We know all this because there’s a video. Torture in Russian jails is nothing new. Seeing the brutal evidence of it is.
It is a hard watch. Mr Makarov’s telling of it is unpleasant enough but he doesn’t describe how he yelled.
His case caused a public outcry but only because the video was leaked – the publicity shaming Russia’s prisons service into carrying out nationwide inspections and prosecuting the guards involved.
Thirteen of the guards now sit behind bars awaiting trial. Another is under house arrest. Mr Makarov points out their windows. “I hope, I deeply hope that these sadists are punished,” he says.
Mr Makarov’s lawyer, Irina Biryukova, from the human rights group Public Verdict, had been busy long before the video came out.
She had complained to prison authorities that Mr Makarov and others were being beaten. She had brought their case to the European Court of Human Rights which had ordered authorities to look into it.
The video was leaked one year later.
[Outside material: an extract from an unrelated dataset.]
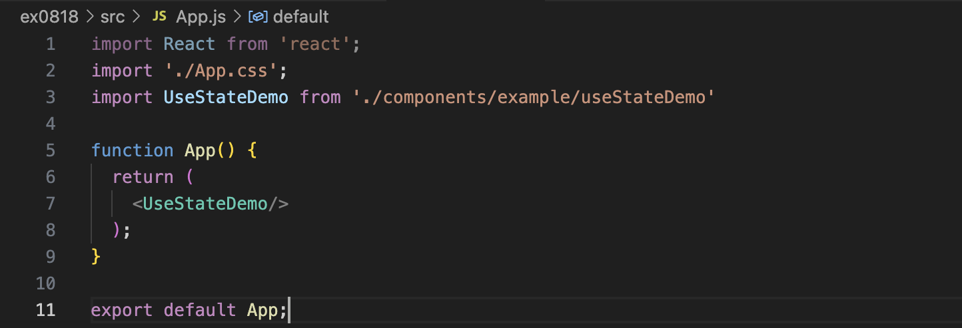Image resolution: width=962 pixels, height=328 pixels.
Task: Select line number 1 in the gutter
Action: click(51, 44)
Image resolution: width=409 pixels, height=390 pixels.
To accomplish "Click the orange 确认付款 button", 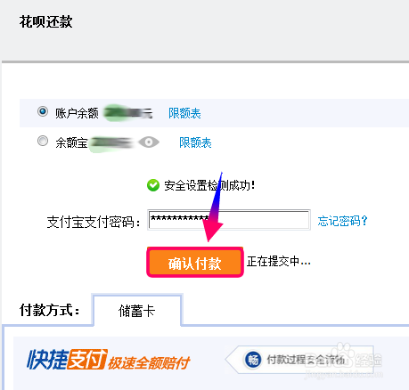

Only then was there a response.
It’s thrown the spotlight on a culture of torture and abuse in Russia’s jails. Ms Biryukova says the publicity from the video has emboldened others to speak out.
He said: “We’re receiving a very big number of reports from convicted people from other prisons from all over Russia.
“We started to work with them. This shows us that people stopped being scared and began to talk about the problem of torture.”
This Monday is Human Rights Day. It marks 70 years since the United Nations General Assembly adopted the Universal Declaration of Human Rights.
It comes at a time when Russia is threatening to leave the Council of Europe, and if it does, the jurisdiction of the European Court of Human Rights (ECHR).
The ECHR has long been a final recourse for Russian citizens and one that has repeatedly held the state to account for human rights abuses.
Most recently the court ordered Moscow to pay opposition politician Alexey Navalny a £25,000 fine for his repeated detentions.
At a Moscow conference to mark the anniversary, Russia’s Human Rights Commissioner Tatyana Moskolkova was hosting her Eurasian counterparts.
It’s a mark of where Russia’s focus lies. ‘Sharing human rights best practice’ was the name given to the event. From Iran to Kazakhstan, the line-up of attendees were not known for their stellar human rights records.
Ms Moskolkova told us she would regret any departure from the ECHR. “The Council of Europe without Russia is not a complete organisation,” she says.
“The same I believe for Russia. Without international human rights bodies, that would be a step back.”
What is surprising about Mr Makarov’s case though is the fact that the pressure came from within.
A video that was leaked by an insider and brought to the attention of an independent media outlet had the power to initiate a shift.
The trial hasn’t started yet but Ms Biryukova thinks the chances of justice being served are high because of the publicity.
Russia’s Federal Penitentiary Service has now documented a further 168 violations in prisons and detention facilities across the country and says those involved will face disciplinary charges.
Whether they will follow through on each and every case is another story but it is a start.
There is little to celebrate in the battle against abuse in Russia’s jails; this is a small but significant victory.